La décision a été rendue le 13 février 2026, le Conseil d’État a ainsi suivi les conclusions de la rapporteure public de la juridiction. Le projet de création de 450 logements à Argelès-sur-Mer, ne verra donc, pour le moment, pas le jour. Une victoire pour les habitants opposés au projet.
La décision du Conseil d’État a été rendue le 13 février 2026. Cinq ans après le début de la polémique à Argelès-sur-Mer (Pyrénées-Orientales). Ainsi, après plusieurs années d’attente et de renvoi dans différents tribunaux, la plus haute juridiction d’État a décidé d’infirmer le jugement en première instance. Le projet de construction de 450 logements à proximité du Bois de la Sorède ne verra, pour le moment, pas le jour.
Le 31 octobre 2021, ils étaient près de 200 à se réunir pour manifester à Argelès-sur-Mer contre le projet de construction de 450 logements, sur 15 hectares, lancé par la mairie de la commune. Le rendez-vous était donné au bois de la Sorède, là où le projet devait voir le jour. Cinq ans plus tard, les associations, collectifs, riverains qui s’étaient mobilisées obtiennent gain de cause, le projet est suspendu.
Pour la Frene 66 (Fédération pour les espaces naturels et l’environnement des Pyrénées-Orientales), l’association qui avait saisi le Conseil d’État, représentée par Me Hélène Farge, la décision va dans le bon sens. « On escomptait que ni les riverains, ni les associations n’auraient la fortune et l’audace de saisir le Conseil d’État, la Frene 66 est parvenue à trouver les moyens financiers et juridiques », déclare l’association dans un communiqué posté sur le réseau social Facebook.

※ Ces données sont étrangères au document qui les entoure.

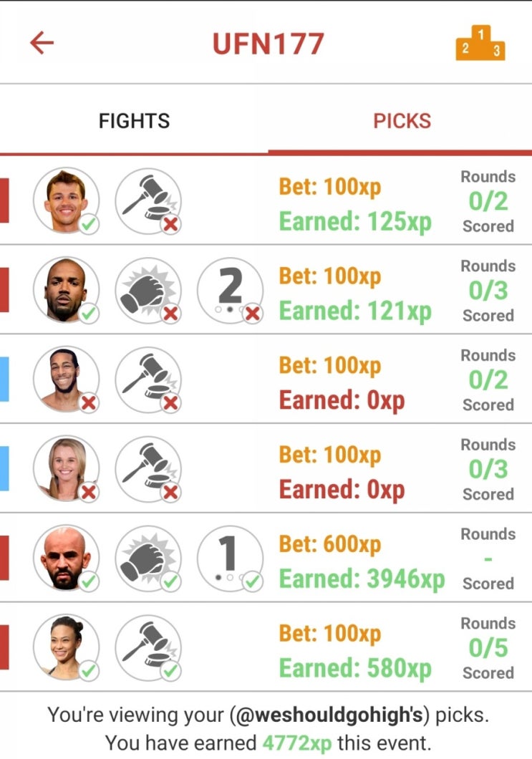
Task: Tap the 4772xp earned total
Action: 296,743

Un avis rendu par le Conseil d’État qui suit les conclusions de la rapporteure public de la juridiction. En effet, elle avait alors plaidé pour l’annulation du jugement rendu par le tribunal administratif de Montpellier en mars 2024. En effet, en première instance, le projet de construction de 450 logements sur 15 hectares à l’entrée nord de la commune, sur le secteur du bois de la Sorède avait alors été validé par le tribunal administratif.

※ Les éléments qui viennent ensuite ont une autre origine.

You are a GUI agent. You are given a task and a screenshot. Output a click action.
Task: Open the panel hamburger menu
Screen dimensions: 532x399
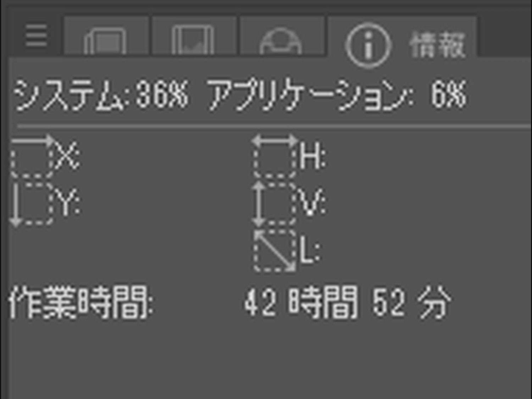click(36, 35)
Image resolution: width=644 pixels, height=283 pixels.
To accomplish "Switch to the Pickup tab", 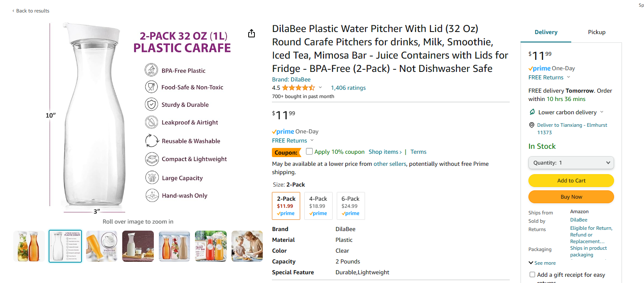I will click(x=596, y=32).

Mais selon la plus haute juridiction française : « L’association requérante (NDLR. Frene 66) soutenait que la demande de permis d’aménager ne contenait pas d’évaluation des incidences du projet sur les sites Natura 2000, en méconnaissance de l’article R.441-6 du code de l’urbanisme. En s’abstenant de répondre à ce moyen, qui n’était pas inopérant, le tribunal administratif a insuffisamment motivé son jugement et l’a entaché d’irrégularités. »

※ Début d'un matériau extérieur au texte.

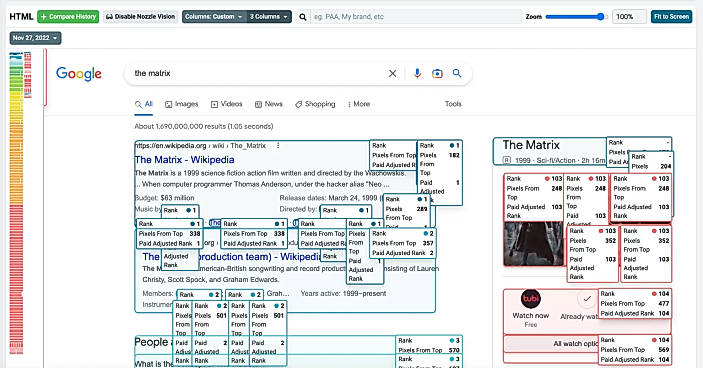Click the voice search microphone icon
The width and height of the screenshot is (703, 368).
tap(417, 74)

C’est le seul motif « d’incidences du projet sur les sites Natura 2000« qui a poussé le Conseil d’État à infirmer la décision prise en première instance.
Alors, dans les colonnes du journal l’Indépendant, le secrétaire général de la Frene, Stéphane Faure, résume : « On repart à zéro ». En effet, le tribunal administratif de Montpellier va devoir de nouveau se pencher sur le dossier et rejuger l’affaire.
Sur les réseaux sociaux, les riverains opposés au projet parlent « d’une victoire collective pour Argelès-sur-Mer ».
Contactées, ni l’association Frene 66 ni la mairie d’Argelès-sur-Mer, n’a à l’heure de la publication de cet article, répondu à nos sollicitations.